# WHAT THE TASK ASKS
From the data below, copy out every line in which the word "Open" occurs.

# SUPPLIED DATA
+ + +

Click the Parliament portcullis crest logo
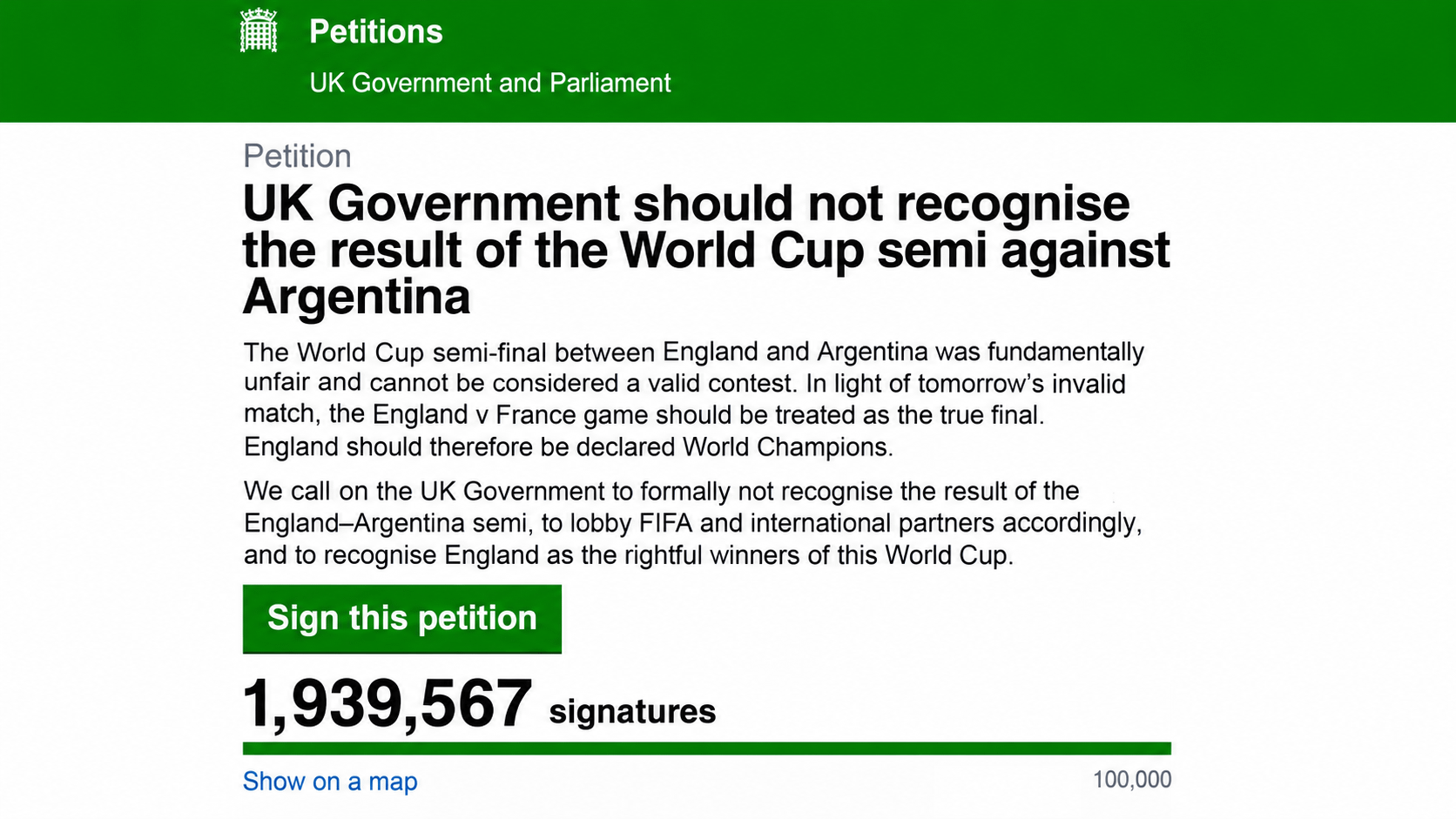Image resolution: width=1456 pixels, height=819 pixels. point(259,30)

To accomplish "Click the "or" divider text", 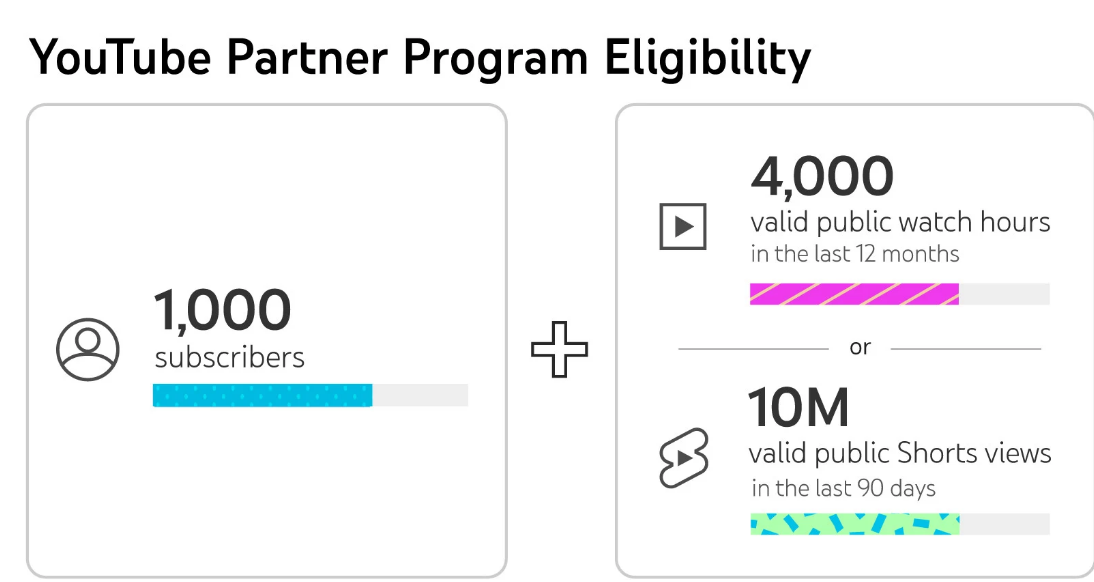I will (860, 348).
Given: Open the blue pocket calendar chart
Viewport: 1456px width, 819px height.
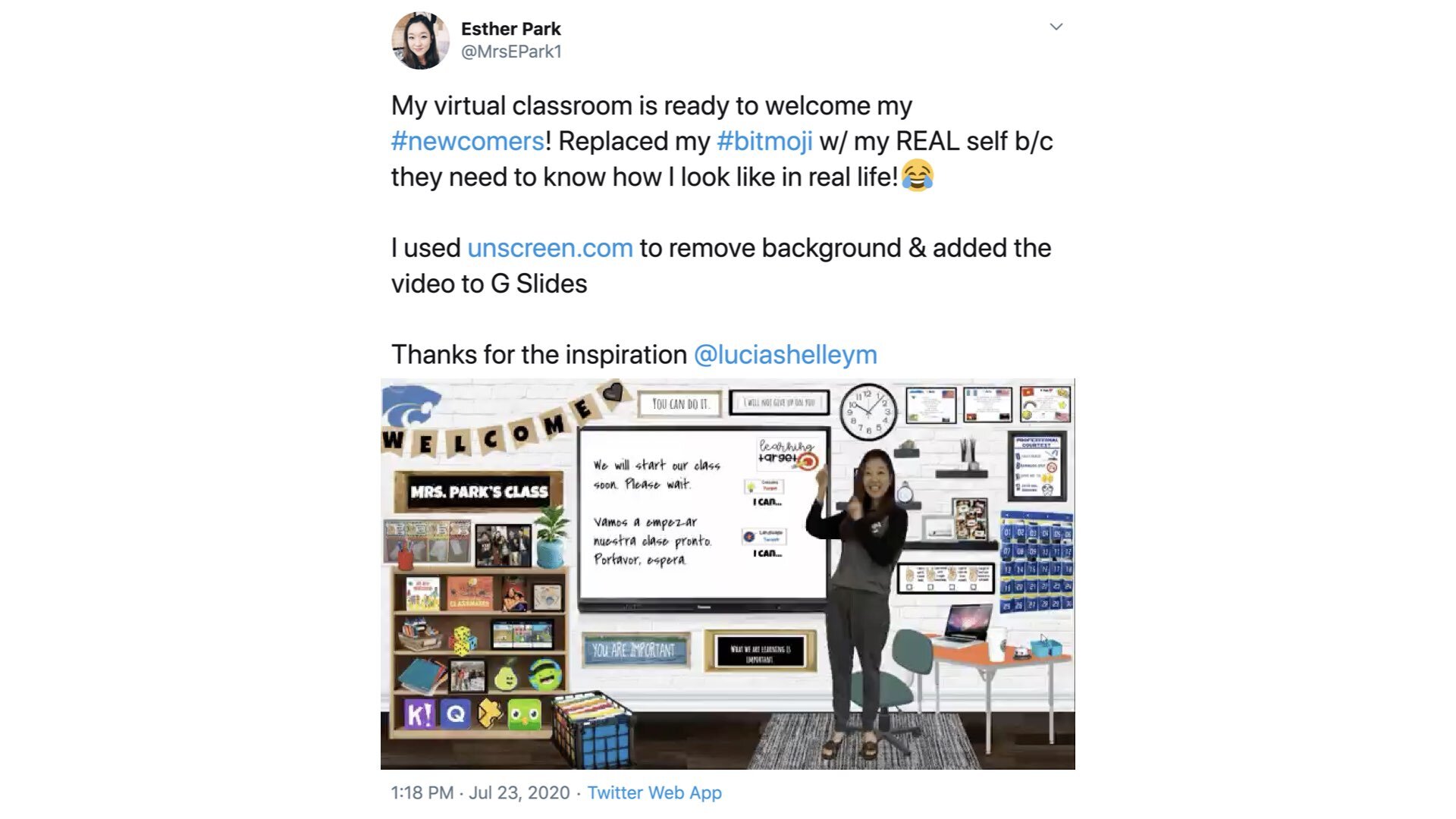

+ + +

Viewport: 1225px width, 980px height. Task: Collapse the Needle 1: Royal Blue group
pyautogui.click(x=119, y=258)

+ + +

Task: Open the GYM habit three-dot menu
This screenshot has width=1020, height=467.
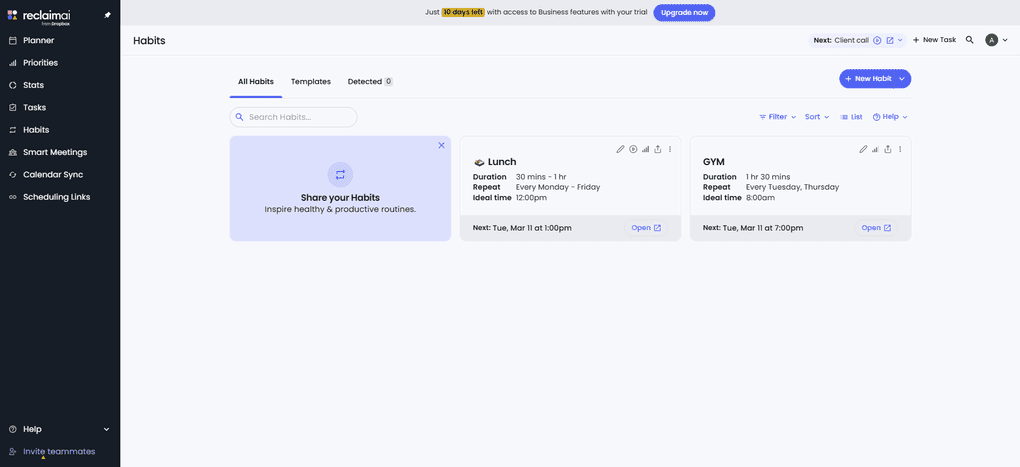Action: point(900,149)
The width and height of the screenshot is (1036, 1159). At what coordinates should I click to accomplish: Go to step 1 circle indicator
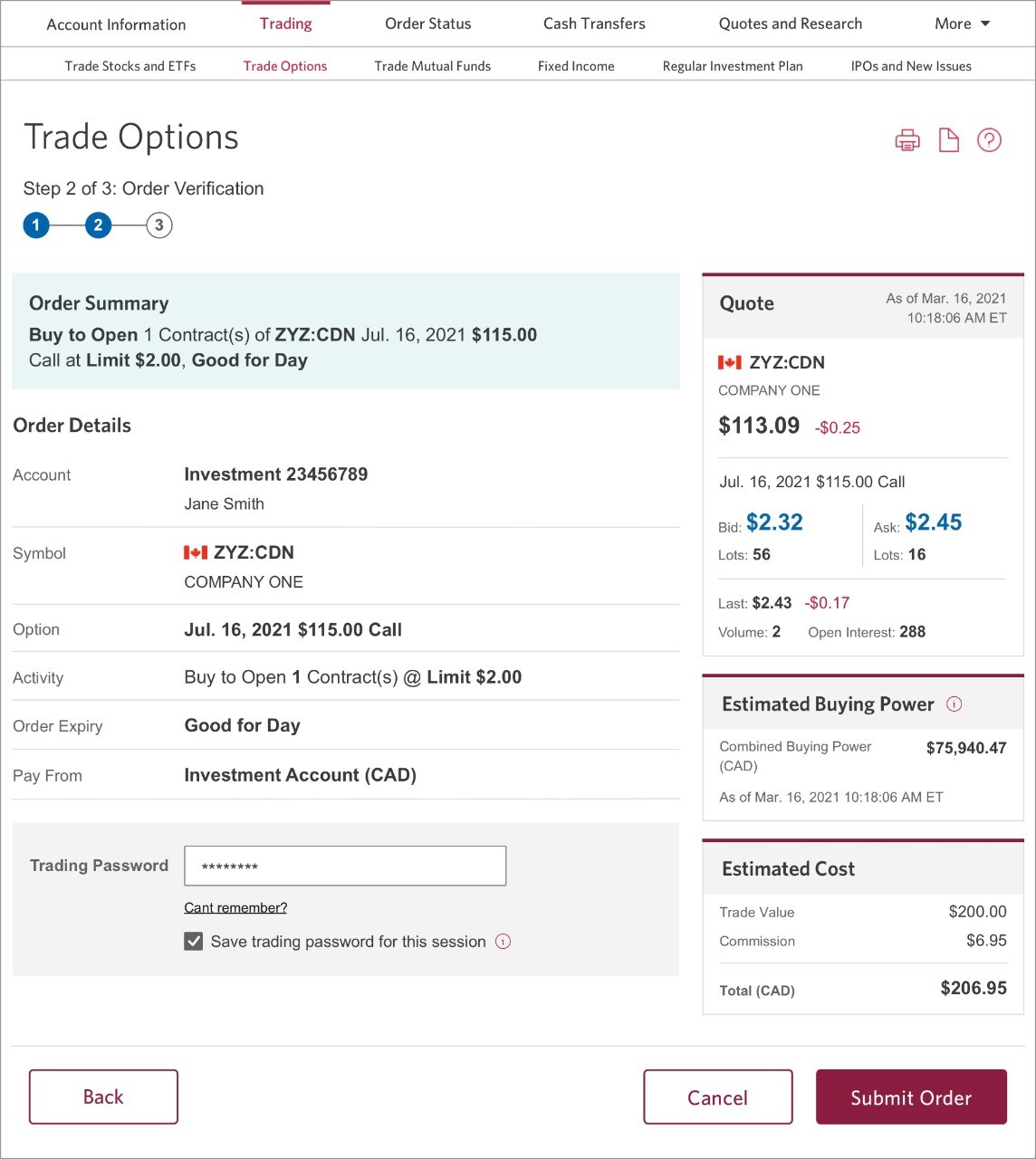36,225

+ + +

# TASK RESULT
Given: Open the blue pocket calendar chart
Task: Open the GYM habit three-dot menu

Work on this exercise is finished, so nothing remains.